The United States Court of Appeals for the Second Circuit recently held that, for purposes of diversity jurisdiction, a national bank is only a citizen of the state in which its main office is located per its articles of association.  See OneWest Bank, N.A. v. Melina, 2016 WL 3548346 (2d Cir. June 29, 2016).  There, a bank initiated a foreclosure action in the United States District Court for the Eastern District of New York.  The borrower, a New York resident, moved to dismiss the action for lack of subject matter jurisdiction, arguing that there was no diversity between the parties because the foreclosing lender’s parent company’s principal place of business was in New York as well.  The district court denied the borrower’s motion, and he filed an appeal to the Second Circuit.  On appeal, the Second Circuit focused on the issue of whether a national bank is only a citizen of the state in which its main office is located per its articles of association, or whether it is also a citizen of the state in which it has its principal place of business.  Although the borrower had made this argument based on the claim that the lender’s parent company had a principal place of business in New York, the court rejected using the parent company’s principal place of business for that of its subsidiary.  The court nonetheless addressed the issue of diversity.  

The court first discussed the Supreme Court’s 2006 decision in Wachovia Bank v. Schmidt.  546 U.S. 303 (2006).  In Schmidt, the United States Supreme Court held that a national bank is a citizen of the state designated in its articles of association as the location of its main office, and further held that it is not a citizen of every state in which it has a branch.  The Supreme Court did not directly address whether a national bank is also a citizen of the state in which it has its principal place of business because “in almost every case . . . the location of a national bank’s main office and of its principal place of business coincide.”  However, the Supreme Court did note that a corporation is a citizen of both the state “by which it has been incorporated” and the state “where it has its principal place of business” pursuant to 28 U.S.C. § 1332; whereas, the corresponding provision for national banks does not mention a principal place of business.  See 28 U.S.C. § 1348.  
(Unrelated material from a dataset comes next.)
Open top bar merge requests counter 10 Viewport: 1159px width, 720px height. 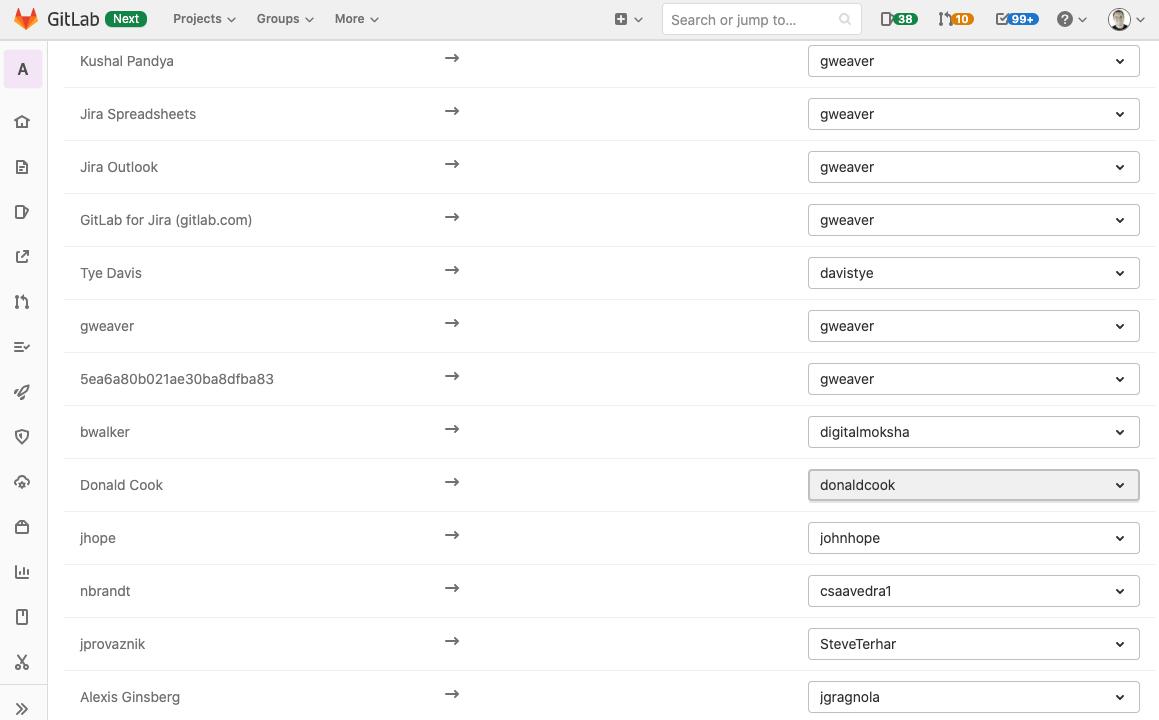point(955,19)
The Second Circuit followed the Supreme Court’s dicta and expressly noted that Congress had not included “principal place of business” in the relevant national bank statute.  It likewise noted that Congress enacted a statute in 1958 stating that state-chartered banks are citizens of both their states of incorporation and their principal place of business, but did not change the corresponding statute for national banks.  This indicated that Congress did not intend to link the jurisdiction of national and state banks.  Therefore, the Second Circuit found that national banks are only citizens of the state designated by its articles of association as the location of its main office.  In doing so, the Second Circuit joined the Fifth, Seventh, Eighth and Ninth Circuits in this finding.  See Tu Nguyen v. Bank of Am., N.A., 516 Fed. Appx. 332 (5th Cir. 2013); Hicklin Eng’g, L.C. v. Bartell, 439 F.3d 346 (7th Cir. 2006); Wells Fargo Bank, N.A. v. WMR e–PIN, LLC, 653 F.3d 702 (8th Cir. 2011); Rouse v. Wachovia Mortg., FSB, 747 F.3d 707 (9th Cir. 2014).